Work required.
Within the records, tally the lines that contain "agent" and reply with that number only.

(Entries taken from a collection)
◆ ◆ ◆ ◆

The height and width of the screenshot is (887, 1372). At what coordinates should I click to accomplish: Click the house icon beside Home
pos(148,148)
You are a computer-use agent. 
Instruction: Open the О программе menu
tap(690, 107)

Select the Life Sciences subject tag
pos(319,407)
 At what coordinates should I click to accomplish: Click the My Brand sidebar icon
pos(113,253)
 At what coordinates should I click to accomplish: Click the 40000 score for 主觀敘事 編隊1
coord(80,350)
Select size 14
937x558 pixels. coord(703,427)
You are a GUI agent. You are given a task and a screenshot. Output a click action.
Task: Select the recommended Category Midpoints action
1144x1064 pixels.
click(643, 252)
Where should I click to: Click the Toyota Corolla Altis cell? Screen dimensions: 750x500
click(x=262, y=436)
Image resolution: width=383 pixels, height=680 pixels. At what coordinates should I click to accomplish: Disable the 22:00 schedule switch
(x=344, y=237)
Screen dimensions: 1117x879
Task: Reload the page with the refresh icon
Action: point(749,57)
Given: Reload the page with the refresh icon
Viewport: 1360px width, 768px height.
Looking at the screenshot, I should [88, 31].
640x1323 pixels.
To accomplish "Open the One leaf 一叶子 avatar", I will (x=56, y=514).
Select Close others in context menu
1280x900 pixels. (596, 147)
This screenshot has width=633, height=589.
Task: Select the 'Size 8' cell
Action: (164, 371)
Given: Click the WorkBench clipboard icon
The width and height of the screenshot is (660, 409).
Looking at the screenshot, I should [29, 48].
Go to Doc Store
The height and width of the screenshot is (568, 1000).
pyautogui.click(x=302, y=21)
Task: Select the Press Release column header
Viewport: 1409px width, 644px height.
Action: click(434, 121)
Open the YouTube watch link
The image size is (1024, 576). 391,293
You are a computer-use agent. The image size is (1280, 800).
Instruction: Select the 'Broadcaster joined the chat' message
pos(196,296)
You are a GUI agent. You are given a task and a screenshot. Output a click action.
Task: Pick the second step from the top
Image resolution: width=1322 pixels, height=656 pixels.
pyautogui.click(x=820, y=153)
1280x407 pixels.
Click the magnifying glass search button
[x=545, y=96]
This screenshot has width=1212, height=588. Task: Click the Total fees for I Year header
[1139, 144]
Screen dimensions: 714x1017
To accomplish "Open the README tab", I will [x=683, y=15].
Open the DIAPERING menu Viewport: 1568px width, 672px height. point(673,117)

◆ ◆ ◆ ◆

Finished exercise.
4